In the entries below, count every line that has the string "title", and answer with that count alone.
==========
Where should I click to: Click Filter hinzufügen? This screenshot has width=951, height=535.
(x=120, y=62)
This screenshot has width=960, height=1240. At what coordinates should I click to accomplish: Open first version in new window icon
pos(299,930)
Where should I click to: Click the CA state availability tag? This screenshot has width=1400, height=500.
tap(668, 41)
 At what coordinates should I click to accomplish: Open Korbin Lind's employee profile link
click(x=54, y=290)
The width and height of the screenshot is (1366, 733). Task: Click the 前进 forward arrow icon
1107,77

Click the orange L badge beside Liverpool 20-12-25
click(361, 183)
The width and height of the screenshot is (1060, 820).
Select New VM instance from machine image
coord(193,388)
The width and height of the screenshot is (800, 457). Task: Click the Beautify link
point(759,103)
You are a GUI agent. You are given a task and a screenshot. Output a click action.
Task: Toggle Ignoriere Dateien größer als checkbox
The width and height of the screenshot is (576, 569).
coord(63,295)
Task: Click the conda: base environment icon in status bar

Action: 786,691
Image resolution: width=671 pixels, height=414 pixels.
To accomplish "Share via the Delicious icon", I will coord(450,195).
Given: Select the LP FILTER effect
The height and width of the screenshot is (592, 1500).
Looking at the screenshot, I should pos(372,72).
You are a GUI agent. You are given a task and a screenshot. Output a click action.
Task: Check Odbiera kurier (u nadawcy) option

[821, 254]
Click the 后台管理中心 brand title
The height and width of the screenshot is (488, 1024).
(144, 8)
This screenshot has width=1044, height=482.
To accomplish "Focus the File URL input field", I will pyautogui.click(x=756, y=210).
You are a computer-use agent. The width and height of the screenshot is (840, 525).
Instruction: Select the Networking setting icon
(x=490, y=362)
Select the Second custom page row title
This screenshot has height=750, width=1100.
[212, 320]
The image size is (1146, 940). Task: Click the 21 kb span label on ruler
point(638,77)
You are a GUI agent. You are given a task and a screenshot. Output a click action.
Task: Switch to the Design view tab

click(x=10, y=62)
==========
**The completed task**
2